Esta categoria possibilitou mergulhar nas implicações culturais, sociais, econômicas que a tecnologia pode ocasionar em determinada sociedade, que tem suas relações singulares e seus ritos e crenças. Ao olharmos para o passado, encontraremos impactos dessa característica em todos os momentos históricos.
CONSIDERAÇÕES FINAIS
O livro Usina, apesar de reconhecidamente não ter sido escrito para fins didáticos, apresenta diversas possibilidades para uma abordagem das interações CTS no ensino de ciências da natureza. Identificamos que a obra pode auxiliar na problematização do mito da visão salvacionista da ciência e da tecnologia, permitindo trabalhar as visões extremas sobre o desenvolvimento científico e tecnológico, isto é, as visões otimistas e pessimistas, podendo essas visões serem denominadas de tecnofilia e tecnofobia respectivamente. O debate sobre os mitos do determinismo tecnológico e da tecnocracia pode igualmente ser potencializado com a leitura da obra, assim como aquelas reflexões acerca da relação entre cultura e tecnologia.

:::::

CONJUNTO DE TAREFAS:
- 1) No trecho sobre o livro Usina, que nomes podem receber as visões otimistas e pessimistas sobre o desenvolvimento científico e tecnológico?
- 2) Copie do trecho sobre o livro Usina tudo desde "Esta categoria possibilitou" até "os momentos históricos.".

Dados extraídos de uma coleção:
:::::

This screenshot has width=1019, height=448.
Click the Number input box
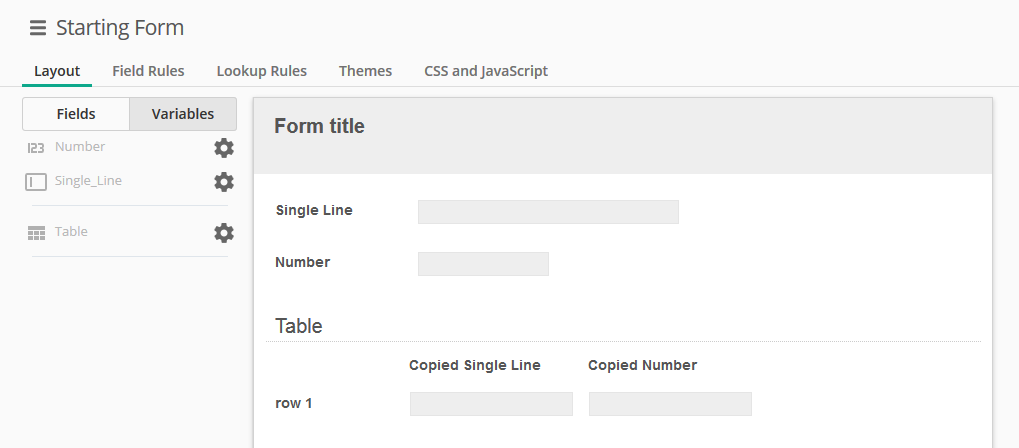pyautogui.click(x=484, y=264)
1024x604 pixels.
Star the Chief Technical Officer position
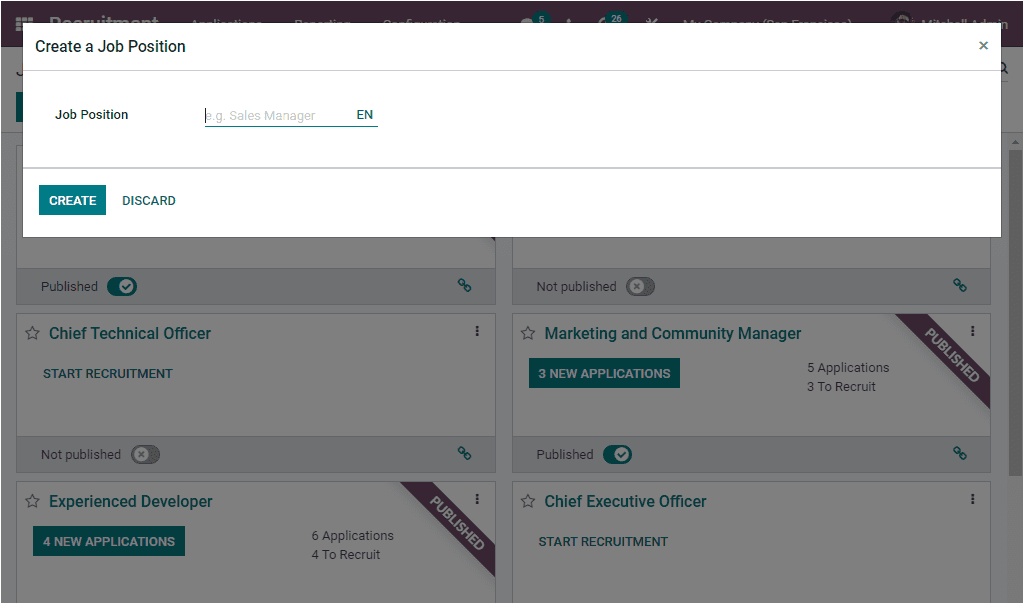pyautogui.click(x=31, y=332)
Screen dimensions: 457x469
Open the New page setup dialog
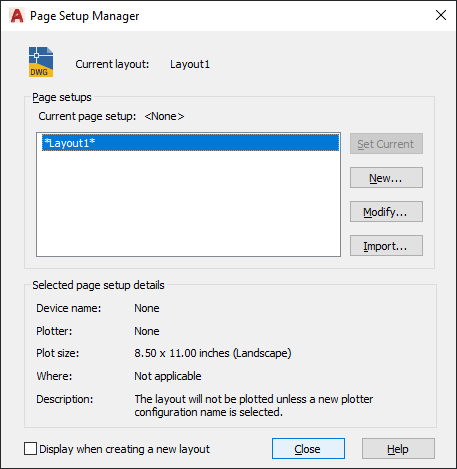coord(386,178)
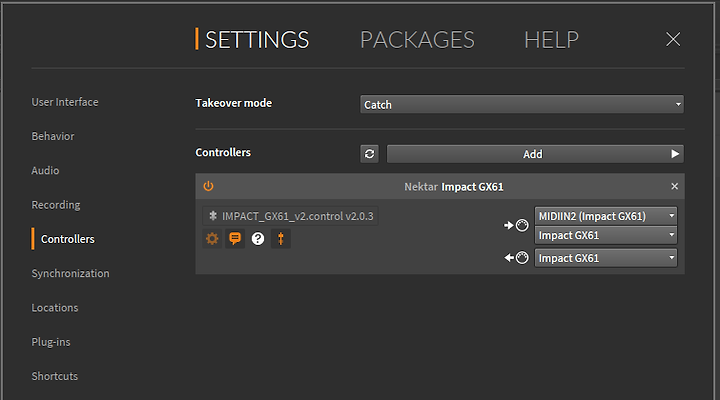Viewport: 720px width, 400px height.
Task: Remove the Nektar Impact GX61 controller
Action: point(675,186)
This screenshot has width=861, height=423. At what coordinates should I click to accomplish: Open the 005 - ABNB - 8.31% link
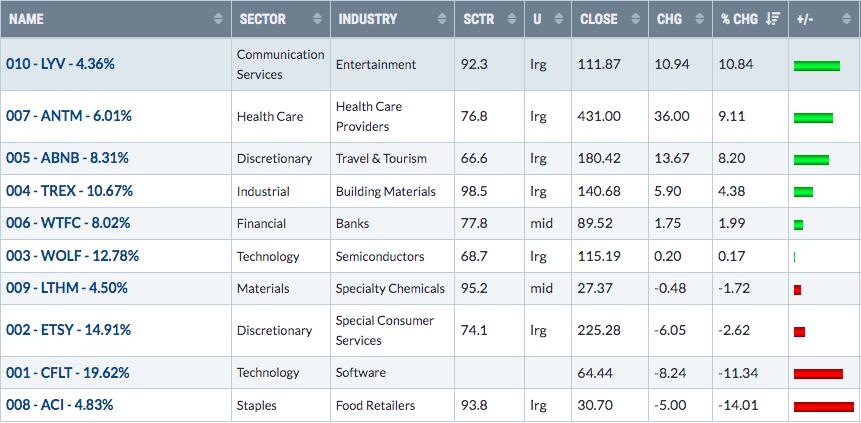tap(68, 158)
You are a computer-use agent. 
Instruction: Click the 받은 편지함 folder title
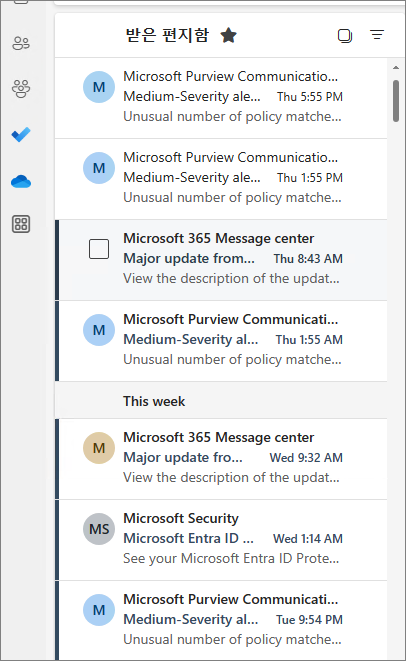coord(167,35)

:::::

LISTA DE RESPOSTAS:
- 1) Tecnofilia e tecnofobia, respectivamente.

- 2)
Esta categoria possibilitou mergulhar nas implicações culturais, sociais, econômicas que a tecnologia pode ocasionar em determinada sociedade, que tem suas relações singulares e seus ritos e crenças. Ao olharmos para o passado, encontraremos impactos dessa característica em todos os momentos históricos.